Balance Sheet
Assets
Oil's Well. OPEC members come to terms—barely—but petro-pundits don't expect much higher oil prices. Contrary to '70s dogma, cartels really do crack up. For the moment, at least, Americans have more to fear from Congress's lust for a gas tax.
Class Consciousness. Parents rebel against dictatorial school systems. Detroit voters oust Mayor Coleman Young's crew from the school board, in favor of four upstarts. The new guys say public schools should compete with one another for students. Shockingly, even the teachers' union backs the reformers. Meanwhile, Seattle black leaders demand real competition: they want the school district to hire private schools to teach "at risk" students.
Scroll Survivors. Israel says no, for now, to the ultra-Orthodox agenda, as American Jews threaten an intifada of their own. The long-term problem, however, lies in Israel's uneasy combination of vigorous democracy and East Bloc–style statism.
Zone Defense. The Supreme Court affirms the right of private associations to discipline members. The NCAA, it rules, can ban Jerry Tarkanian, of University of Nevada–Las Vegas, from coaching basketball. For picayune rules, arbitrarily applied, the NCAA rivals any government agency. But the case marks a rare acknowledgement of the public-private distinction.
Liabilities
Dangerous Precedent. Hong Kong stamps "return to sender" on illegal immigrants from China and pens Vietnamese boat people behind barbed wire. Meanwhile, local businesses can't find workers; 10,000 to 15,000 jobs go begging in construction alone. "Economic migrants" find few havens anywhere on earth. But the Hong Kong unions who fight immigration should keep 1997 in mind. Live by the sword…
Grand Inquisitor. Prosecutors use RICO the way their forebears used the rack—to elicit confessions. "Drexel admits guilt," read the headlines, not "Drexel pleads guilty to avoid financial torture." (Some of Drexel Burnham's crimes are as technical as the finest heresies regarding transubstantiation.) Where are those card-carrying ACLU members on this issue?
Corporate Tools. Will Bush bring back big-business Republicanism? And, with it, regulation? The antibusiness crowd forgets that large companies often don't mind government meddling, as long as they can turn it against competitors. Look for more protectionism and securities regulation, plus "kinder, gentler" mandates that crush entrepreneurs.

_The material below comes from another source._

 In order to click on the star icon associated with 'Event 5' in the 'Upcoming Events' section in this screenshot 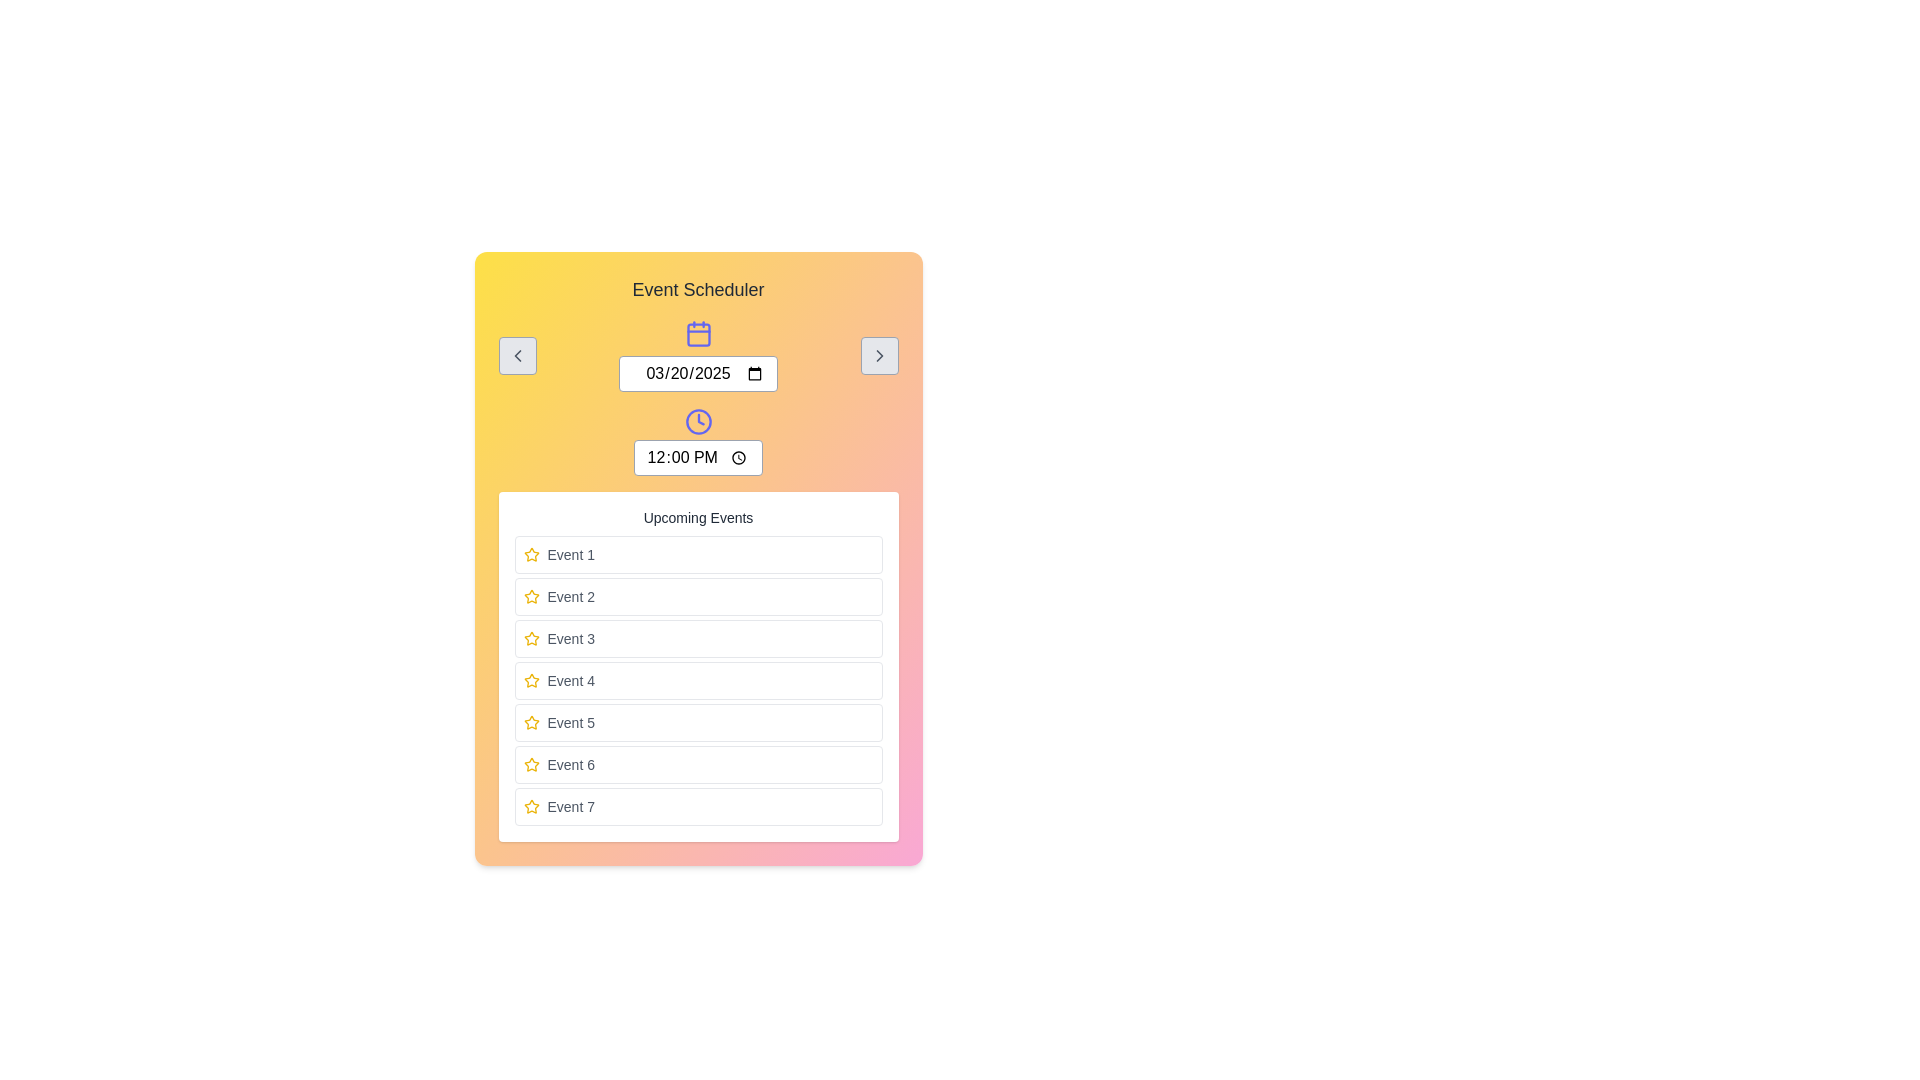, I will do `click(531, 722)`.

Junkyard Dogs. Liability worries and EPA zeal threaten to squelch some of America's most-effective environmentalists—scrap-metal processors. They recycle about half the iron, lead, and zinc and a fifth of the aluminum that Americans throw out. But the trashed appliances, cars, and other discards they turn into minimill feedstocks also contain hazardous wastes. And recyclers don't want old PCBs, lead, or cadmium coming back to haunt them in court. So more junk may wind up in the nation's landfills, bringing its hazards along with it.